Amycus flushes, spots of red dazzling his unhappy face. “He’s gone, though. He’s really gone.”
Neither of you know who’s done it, only that it’s done. Amycus was out drinking with an unmarked friend and didn’t come to notice until late. You were asleep early after a dinner to mark the holiday. What lies unexamined is the set of people who might know more: the Malfoys, the old men, the Lestranges. You’re close to none of them. Your parents don’t know that you and Amycus joined up; you and he are your own island, isolated together in your deference to the Dark Lord.
You are the first to ask, “Should we wait for him?”
Carefully, Amycus repeats the assertions you’ve all heard. “He is beyond death.”
“But… if the Marks are gone… he might not be.”

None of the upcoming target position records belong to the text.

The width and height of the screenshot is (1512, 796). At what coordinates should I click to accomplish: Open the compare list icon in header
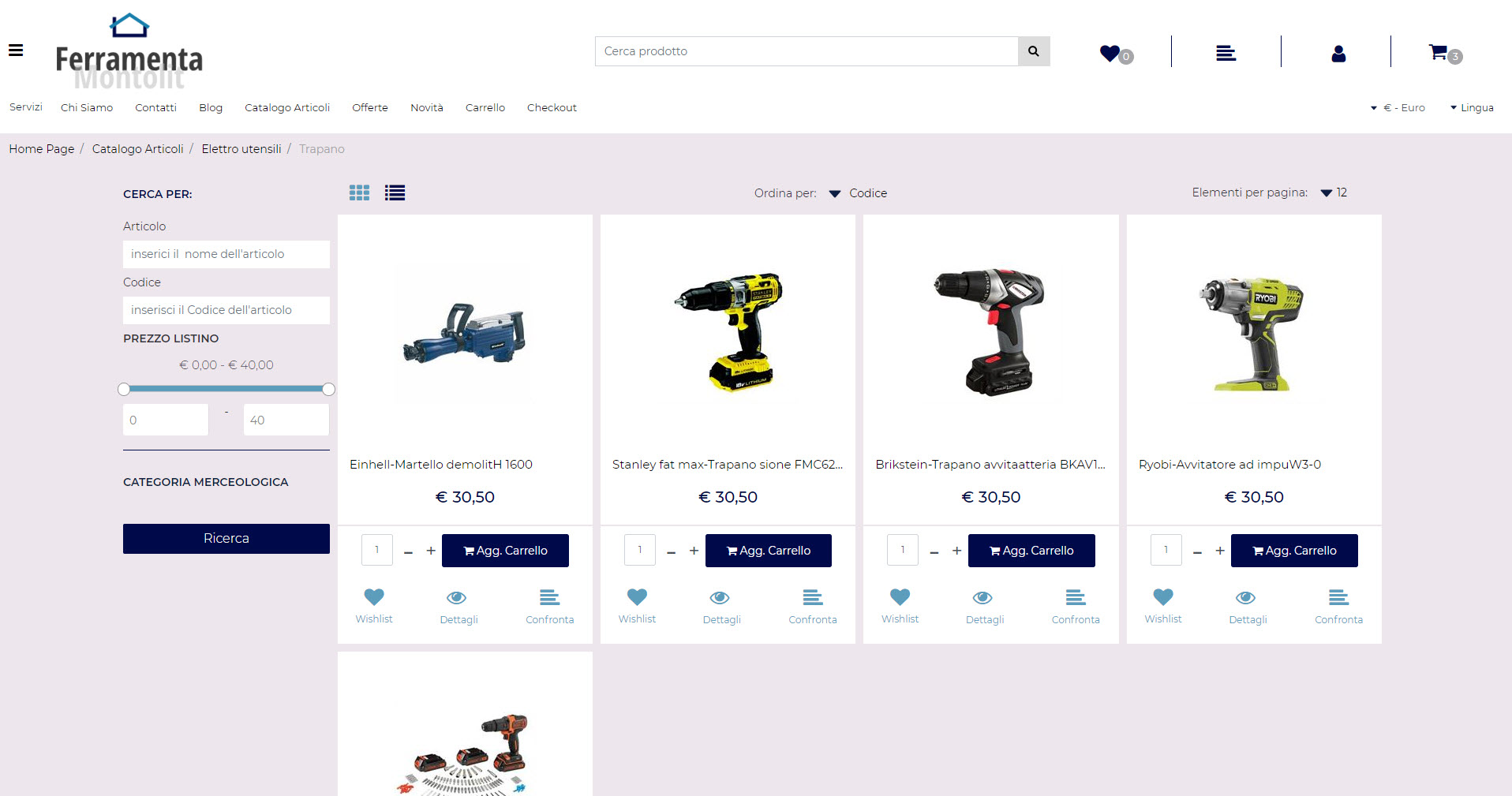pyautogui.click(x=1226, y=53)
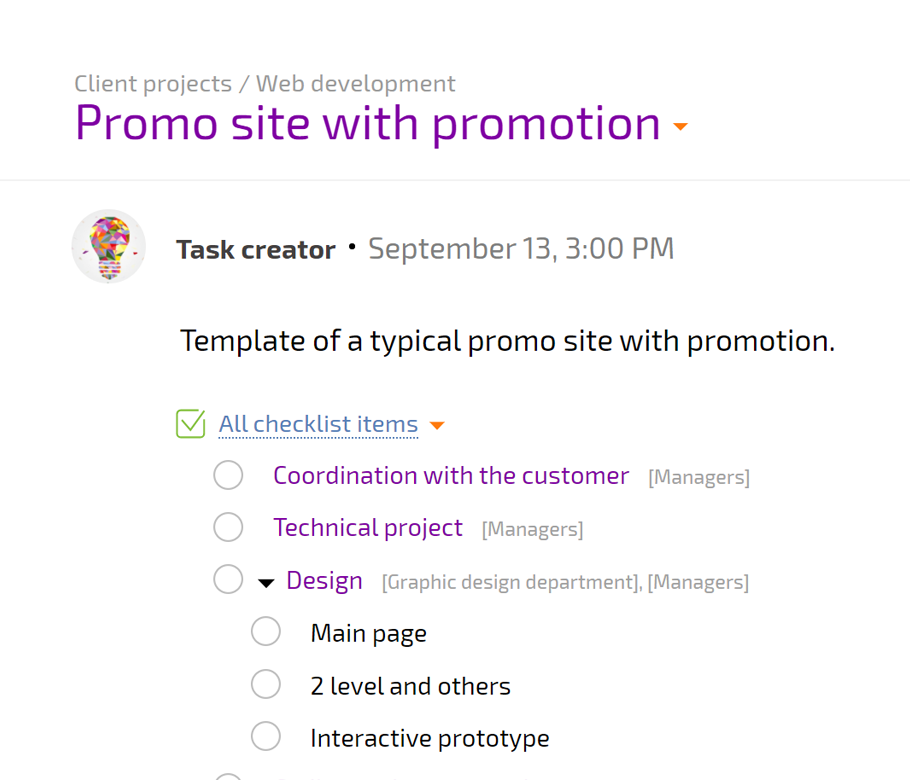Screen dimensions: 910x780
Task: Mark Interactive prototype as complete
Action: (x=266, y=736)
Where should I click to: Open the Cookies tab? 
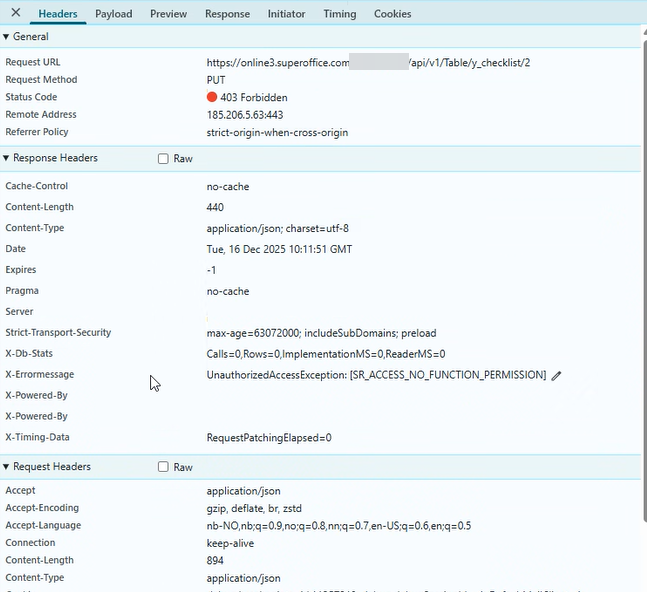point(392,14)
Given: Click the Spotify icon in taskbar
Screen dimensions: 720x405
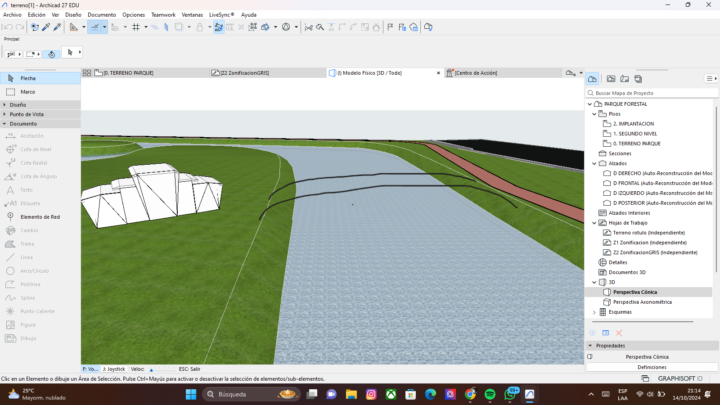Looking at the screenshot, I should (490, 395).
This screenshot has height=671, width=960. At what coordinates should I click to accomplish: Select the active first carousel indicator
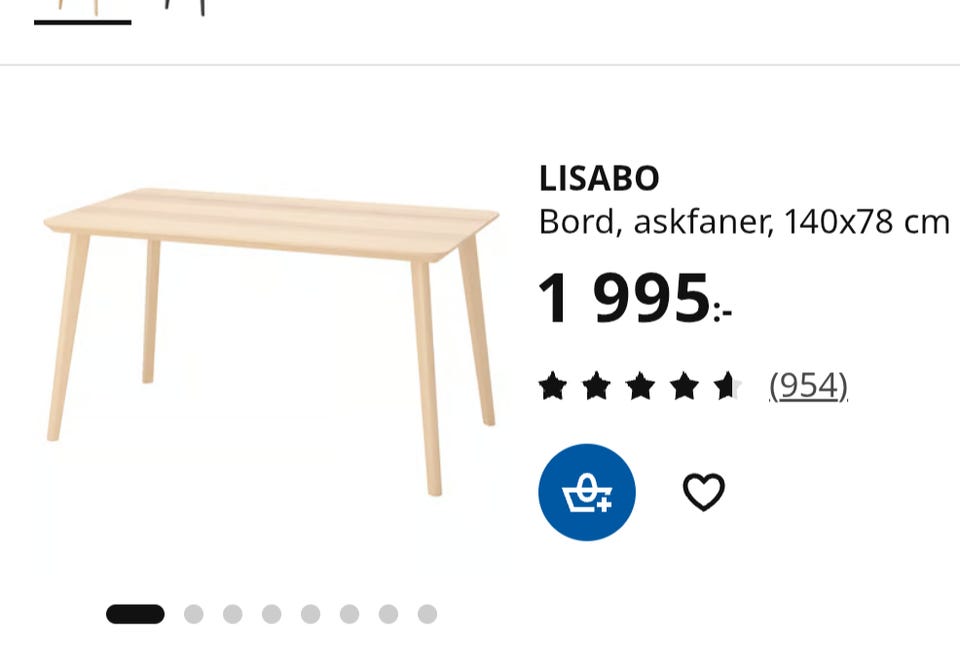pos(135,614)
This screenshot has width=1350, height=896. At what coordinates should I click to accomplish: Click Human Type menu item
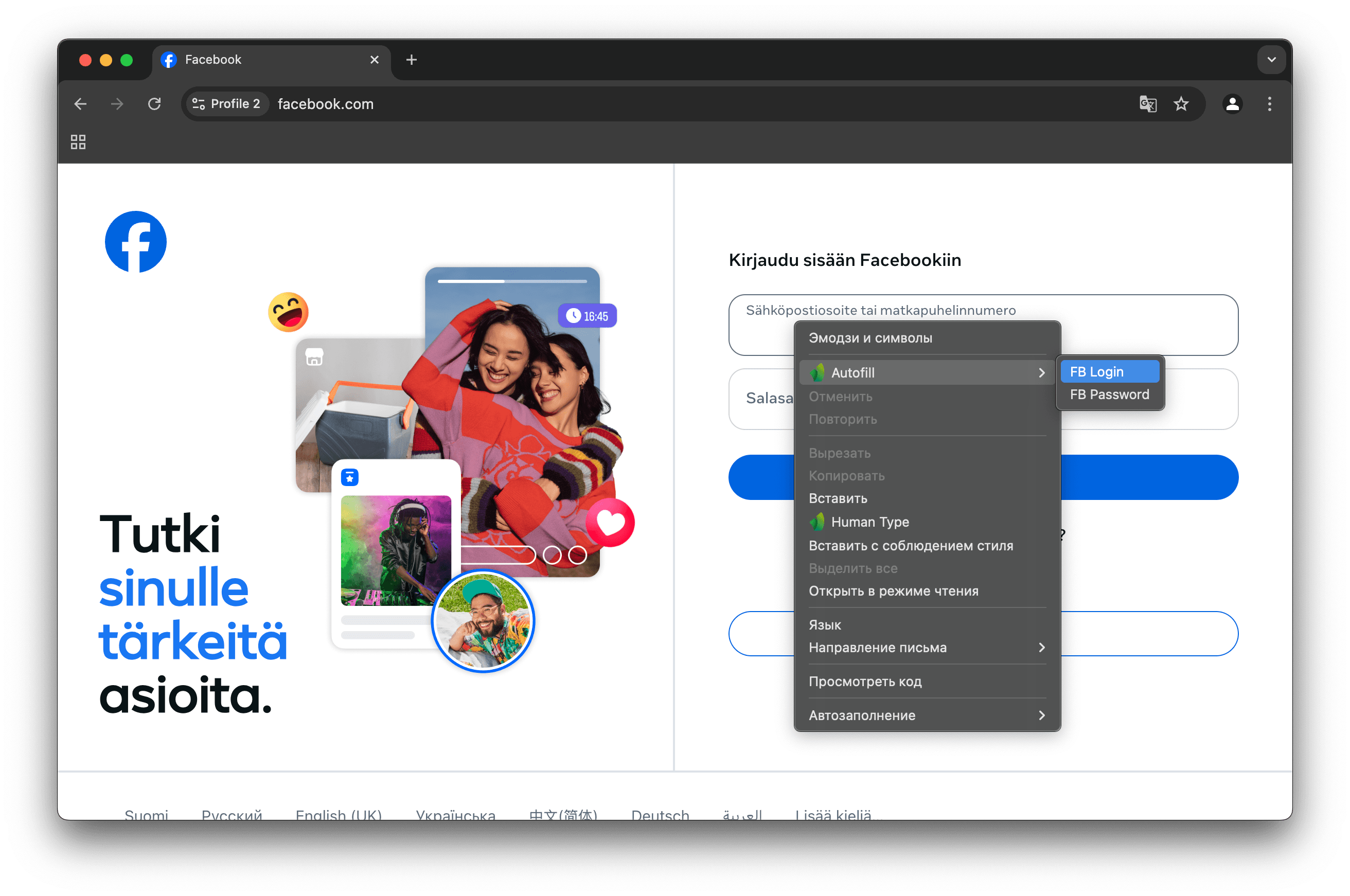click(869, 522)
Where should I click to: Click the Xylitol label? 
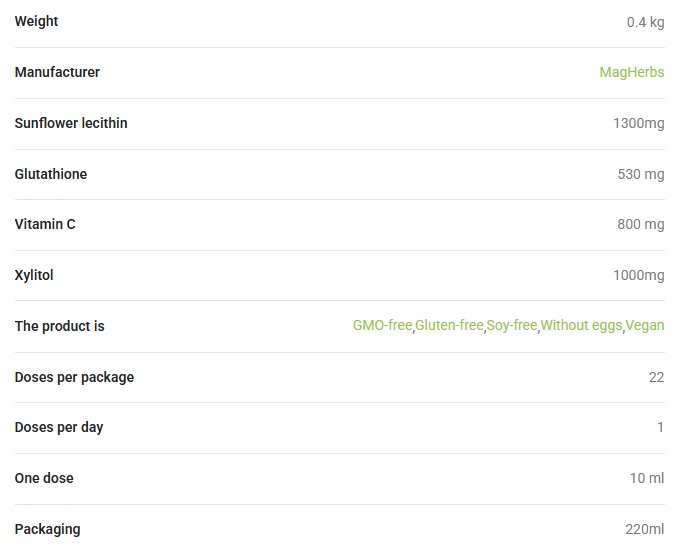(34, 275)
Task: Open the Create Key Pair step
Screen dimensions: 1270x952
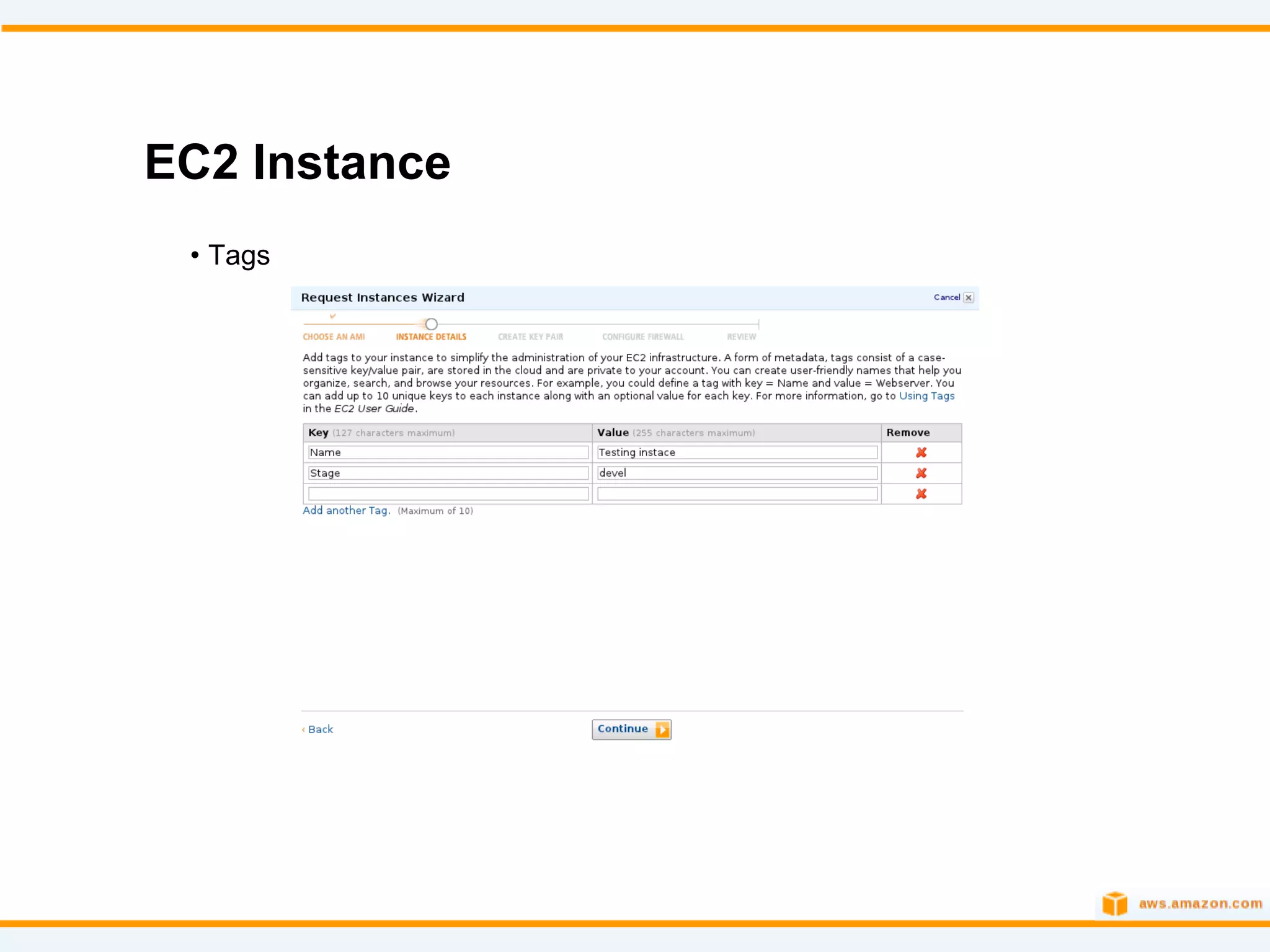Action: click(x=530, y=337)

“Do you think he’s truly dead, Alecto?”
Your younger brother is not so careless as to look hopeful. Even as siblings, you can’t afford that trust. What you see when you look at him, though, is startling—someone else vanquished the Dark Lord, but it is in your power to give him his freedom. You are the older sister, and you make the call: “I think that he must be.”
—
You try to avoid hope all the rest of that sorry morning, but its fingers pry into the cracks of your ignorance. Amycus opens a new bottle of whisky and you floo Selwyn, with whom you’re not close but he was the same year as you at school. He brings along Travers, and that makes it nearly a party as you drink and smoke together around your dining table, awaiting the morning Prophet.
“The Prophet will have news,” Travers argues. “If it’s that fucking Order what did it, then it’ll be that rat Malfoy running to tell them.” You all agree Malfoy’s going to have to put up a very public change of heart. “I don’t see that we won’t know today.”
Selwyn thinks it will be kept quiet for days longer. Amycus keeps them both occupied, playing each argument in turn to while away the hour, which you spend only half-listening and staring out your kitchen window for the first glimpse of that grey autumn dawn.
It is raining when the bird comes in, shaking his tawny feathers over your kitchen sink. You pay by subscription so it’s self-interest which makes him wait, jealous with your paper and wielding sharp beak and talons to hold on to his extra minute in the warm dry place. You’ve never had a way with owls. He scores one jagged rip in your sleeve as you snatch the damp paper from him, to the hoots and amusement of your guests.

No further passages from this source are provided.